▸ Task prompt
Every line below from the one containing "Ｚガンダムシリーズ (772, 494)" through the one containing "ガンプラビルダーズ・ビルドファイターズ シリーズ (777, 475)" must be transcribed exactly. Omit all lines outside that stretch.

▸ Dataset entries
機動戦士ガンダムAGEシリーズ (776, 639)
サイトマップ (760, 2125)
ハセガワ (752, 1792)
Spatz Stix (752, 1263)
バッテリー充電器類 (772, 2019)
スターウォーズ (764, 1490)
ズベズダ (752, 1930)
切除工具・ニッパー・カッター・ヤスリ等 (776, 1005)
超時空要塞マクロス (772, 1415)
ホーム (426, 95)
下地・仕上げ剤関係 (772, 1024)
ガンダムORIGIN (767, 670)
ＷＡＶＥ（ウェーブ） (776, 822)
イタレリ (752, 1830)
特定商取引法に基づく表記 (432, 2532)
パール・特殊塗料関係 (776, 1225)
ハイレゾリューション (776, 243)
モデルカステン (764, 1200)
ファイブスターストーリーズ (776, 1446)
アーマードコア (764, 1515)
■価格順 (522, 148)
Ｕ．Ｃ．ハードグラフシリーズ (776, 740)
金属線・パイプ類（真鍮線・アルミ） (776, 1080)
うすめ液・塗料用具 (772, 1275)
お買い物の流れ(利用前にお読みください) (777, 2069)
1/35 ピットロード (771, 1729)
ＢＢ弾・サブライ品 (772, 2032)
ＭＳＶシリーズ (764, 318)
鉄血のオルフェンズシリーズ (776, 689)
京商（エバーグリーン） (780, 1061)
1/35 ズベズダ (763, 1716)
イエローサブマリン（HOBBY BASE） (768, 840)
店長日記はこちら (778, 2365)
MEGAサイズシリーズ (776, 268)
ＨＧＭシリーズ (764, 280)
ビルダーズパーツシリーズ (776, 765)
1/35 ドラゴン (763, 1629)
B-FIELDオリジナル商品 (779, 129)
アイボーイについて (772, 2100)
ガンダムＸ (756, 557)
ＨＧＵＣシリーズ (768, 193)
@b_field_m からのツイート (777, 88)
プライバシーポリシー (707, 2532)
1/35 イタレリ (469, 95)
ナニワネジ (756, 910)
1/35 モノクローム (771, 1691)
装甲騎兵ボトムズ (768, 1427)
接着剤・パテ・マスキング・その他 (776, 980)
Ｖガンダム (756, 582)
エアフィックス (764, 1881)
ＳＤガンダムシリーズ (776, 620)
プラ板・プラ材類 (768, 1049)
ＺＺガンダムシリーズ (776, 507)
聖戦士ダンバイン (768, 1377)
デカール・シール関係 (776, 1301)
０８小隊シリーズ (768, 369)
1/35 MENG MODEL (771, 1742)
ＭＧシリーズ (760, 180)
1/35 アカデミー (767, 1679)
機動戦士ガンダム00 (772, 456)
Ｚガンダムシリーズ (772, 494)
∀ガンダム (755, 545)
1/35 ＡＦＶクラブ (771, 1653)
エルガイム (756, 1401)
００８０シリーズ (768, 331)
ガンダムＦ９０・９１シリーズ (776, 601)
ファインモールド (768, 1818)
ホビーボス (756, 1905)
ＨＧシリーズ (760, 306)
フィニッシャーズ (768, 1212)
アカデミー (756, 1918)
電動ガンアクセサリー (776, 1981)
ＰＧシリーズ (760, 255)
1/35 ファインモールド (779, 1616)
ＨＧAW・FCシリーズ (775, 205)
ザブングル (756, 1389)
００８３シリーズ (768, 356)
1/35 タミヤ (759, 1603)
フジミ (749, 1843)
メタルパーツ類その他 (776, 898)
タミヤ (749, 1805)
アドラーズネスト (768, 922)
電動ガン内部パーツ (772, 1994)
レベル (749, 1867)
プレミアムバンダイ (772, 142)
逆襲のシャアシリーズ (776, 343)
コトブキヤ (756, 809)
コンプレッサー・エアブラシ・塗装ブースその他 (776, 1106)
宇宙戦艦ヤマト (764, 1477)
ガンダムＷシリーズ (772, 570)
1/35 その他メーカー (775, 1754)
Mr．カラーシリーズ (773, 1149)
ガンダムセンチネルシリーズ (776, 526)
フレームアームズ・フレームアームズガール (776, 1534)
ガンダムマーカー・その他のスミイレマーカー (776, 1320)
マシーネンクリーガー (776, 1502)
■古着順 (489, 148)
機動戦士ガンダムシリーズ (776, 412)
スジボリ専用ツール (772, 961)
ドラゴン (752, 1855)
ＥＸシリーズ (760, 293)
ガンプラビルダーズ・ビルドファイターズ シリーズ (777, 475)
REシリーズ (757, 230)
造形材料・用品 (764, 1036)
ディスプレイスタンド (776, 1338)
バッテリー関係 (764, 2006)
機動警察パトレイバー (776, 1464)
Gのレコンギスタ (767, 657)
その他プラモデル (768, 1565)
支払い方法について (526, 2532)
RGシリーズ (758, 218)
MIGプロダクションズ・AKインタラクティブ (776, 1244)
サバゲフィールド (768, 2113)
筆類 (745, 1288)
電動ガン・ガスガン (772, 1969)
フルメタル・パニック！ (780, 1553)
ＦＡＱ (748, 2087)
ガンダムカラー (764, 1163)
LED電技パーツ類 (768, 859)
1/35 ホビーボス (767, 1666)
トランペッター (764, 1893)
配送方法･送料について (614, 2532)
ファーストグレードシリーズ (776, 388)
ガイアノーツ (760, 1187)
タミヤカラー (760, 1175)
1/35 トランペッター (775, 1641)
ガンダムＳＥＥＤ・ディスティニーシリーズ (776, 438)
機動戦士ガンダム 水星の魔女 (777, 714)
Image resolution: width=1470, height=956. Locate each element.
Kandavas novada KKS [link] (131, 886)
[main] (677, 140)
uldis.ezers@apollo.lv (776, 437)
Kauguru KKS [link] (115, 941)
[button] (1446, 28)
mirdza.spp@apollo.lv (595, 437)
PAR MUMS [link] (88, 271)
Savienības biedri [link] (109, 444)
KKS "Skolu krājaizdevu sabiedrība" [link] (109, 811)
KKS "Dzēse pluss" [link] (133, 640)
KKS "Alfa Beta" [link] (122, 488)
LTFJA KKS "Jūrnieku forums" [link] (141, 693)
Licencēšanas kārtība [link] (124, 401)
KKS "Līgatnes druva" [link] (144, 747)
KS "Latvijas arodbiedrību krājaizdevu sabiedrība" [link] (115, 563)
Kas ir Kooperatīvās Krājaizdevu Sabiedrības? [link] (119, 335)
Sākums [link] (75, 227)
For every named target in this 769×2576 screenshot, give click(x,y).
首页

▸ Response area
Ｚガンダムシリーズ (772, 494)
∀ガンダム (755, 545)
1/35 ＡＦＶクラブ (771, 1653)
エルガイム (756, 1401)
００８０シリーズ (768, 331)
ガンダムＦ９０・９１シリーズ (776, 601)
ファインモールド (768, 1818)
ホビーボス (756, 1905)
ＨＧシリーズ (760, 306)
フィニッシャーズ (768, 1212)
アカデミー (756, 1918)
電動ガンアクセサリー (776, 1981)
ＰＧシリーズ (760, 255)
1/35 ファインモールド (779, 1616)
ＨＧAW・FCシリーズ (775, 205)
ザブングル (756, 1389)
００８３シリーズ (768, 356)
1/35 タミヤ (759, 1603)
フジミ (749, 1843)
メタルパーツ類その他 (776, 898)
タミヤ (749, 1805)
アドラーズネスト (768, 922)
電動ガン内部パーツ (772, 1994)
レベル (749, 1867)
プレミアムバンダイ (772, 142)
逆襲のシャアシリーズ (776, 343)
コトブキヤ (756, 809)
コンプレッサー・エアブラシ・塗装ブースその他 (776, 1106)
宇宙戦艦ヤマト (764, 1477)
ガンダムＷシリーズ (772, 570)
1/35 その他メーカー (775, 1754)
Mr．カラーシリーズ (773, 1149)
ガンダムセンチネルシリーズ (776, 526)
フレームアームズ・フレームアームズガール (776, 1534)
ガンダムマーカー・その他のスミイレマーカー (776, 1320)
マシーネンクリーガー (776, 1502)
■古着順 (489, 148)
機動戦士ガンダムシリーズ (776, 412)
スジボリ専用ツール (772, 961)
ドラゴン (752, 1855)
ＥＸシリーズ (760, 293)
ガンプラビルダーズ・ビルドファイターズ シリーズ (777, 475)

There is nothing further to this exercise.